[EXERCISE 1]
In the working group report, how long would the groups of three meet at the beginning of the conference under the custom used at ASTR?
[EXERCISE 2]
Revise the part of the working group report that opens with the words containing "Working group participants: Sonali" and closes with "and ideal body.", replacing "business meeting" with "planning meeting".

[EXERCISE TEXT]

----

Working group participants: Sonali Shah, Riikka Papunen, Margaret Ames, Ashley McAskill, Arseli Dokumaci, Colette Conroy, Kirsty Johnson, Yvonne Schmidt, Janet Gibson, Christiane Cyzmoch, Tony McCaffrey, Sarah Marinucci, Kate Maguire-Rosier, Marla Carlson, Molly Ziegler.
Our work group had a serious of presentations by group members, on Monday, Tuesday, and Thursday, and we had a business meeting at the last day. Working group members’ presentations have focused on different aspects of the intersections of performance and disability genealogies, including dementia and verbatim theater; support structures for theaters and their ableist traditions; conversations on the experiences of pain and its incommunicability; working with actors with developmental differences; various actor training strategies that defy the norms of the healthy and ideal body.
 
During our presentations and discussions, various important practical issues were raised by our group members. One of them was the difficulties that non-native English speakers face when trying to follow the papers and the discussions. We have discussed what is at stake for the full inclusion of everyone in group’s activities and in order to mitigate such difficulties, we have decided to write down certain references on board (or in a shared word document), and also make sure that everyone is able to follow the pace of the arguments and slow down, or repeat where necessary.
 
Another problem raised was the way presentations were circulated before the IFTR meetings.  Some members pointed out that there was not enough time for them to read everyone papers in detail and be able to prepare responses beforehand. One of our members suggested a custom used at ASTR (American Society for Theatre Research) of dividing everyone into groups of three to meet at beginning of conference for 45 minutes and provide one-page responses each others’ papers (=2 responses per person). The group members were sympathetic to this suggestion, and the co-convenors might consider applying this style for next year’s meetings in 2017.

----

[DATA BELOW]
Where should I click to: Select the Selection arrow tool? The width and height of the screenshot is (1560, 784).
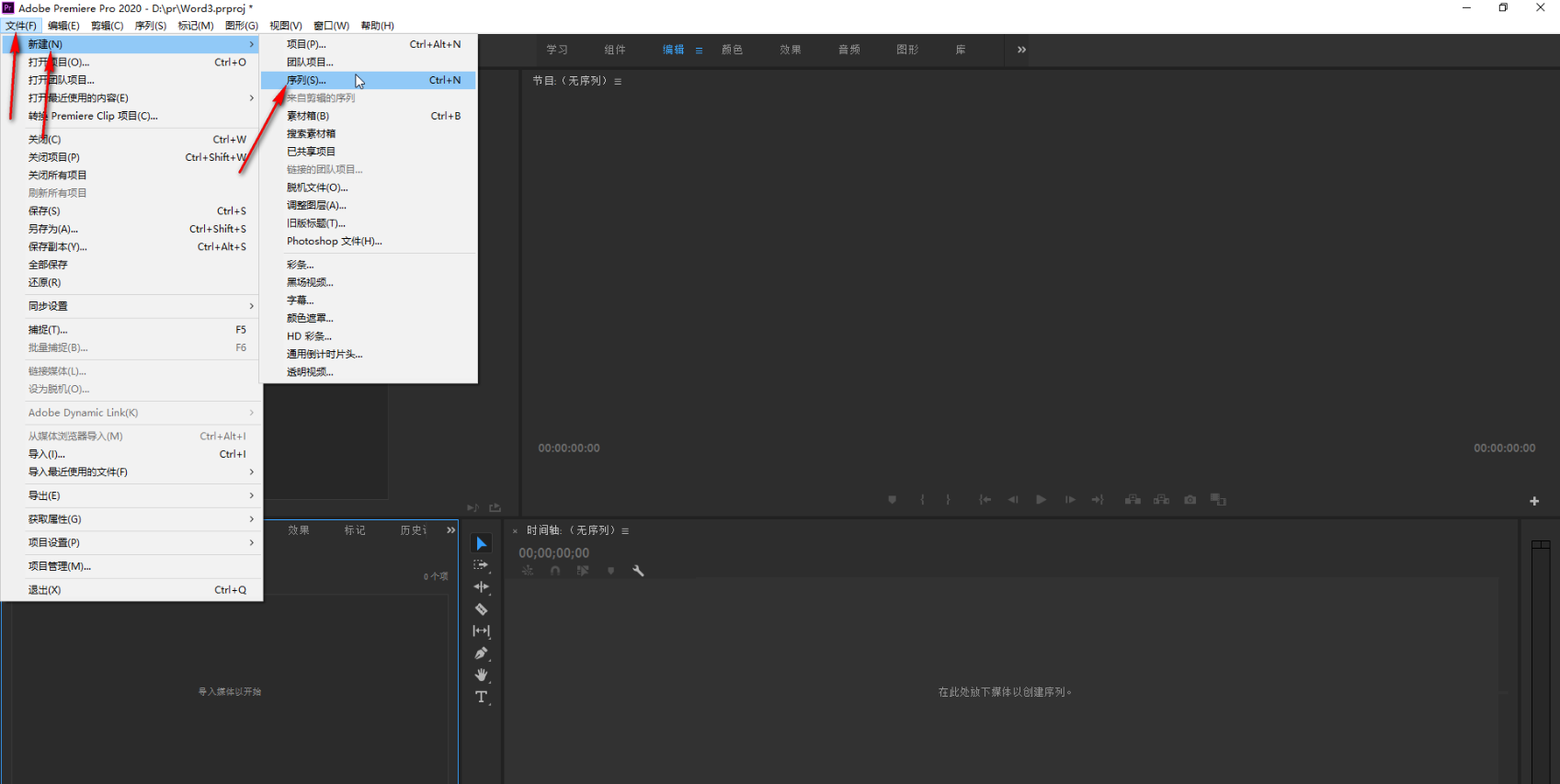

----

[WORKED SOLUTION 1]
45 minutes.

[WORKED SOLUTION 2]
Working group participants: Sonali Shah, Riikka Papunen, Margaret Ames, Ashley McAskill, Arseli Dokumaci, Colette Conroy, Kirsty Johnson, Yvonne Schmidt, Janet Gibson, Christiane Cyzmoch, Tony McCaffrey, Sarah Marinucci, Kate Maguire-Rosier, Marla Carlson, Molly Ziegler.
Our work group had a serious of presentations by group members, on Monday, Tuesday, and Thursday, and we had a planning meeting at the last day. Working group members’ presentations have focused on different aspects of the intersections of performance and disability genealogies, including dementia and verbatim theater; support structures for theaters and their ableist traditions; conversations on the experiences of pain and its incommunicability; working with actors with developmental differences; various actor training strategies that defy the norms of the healthy and ideal body.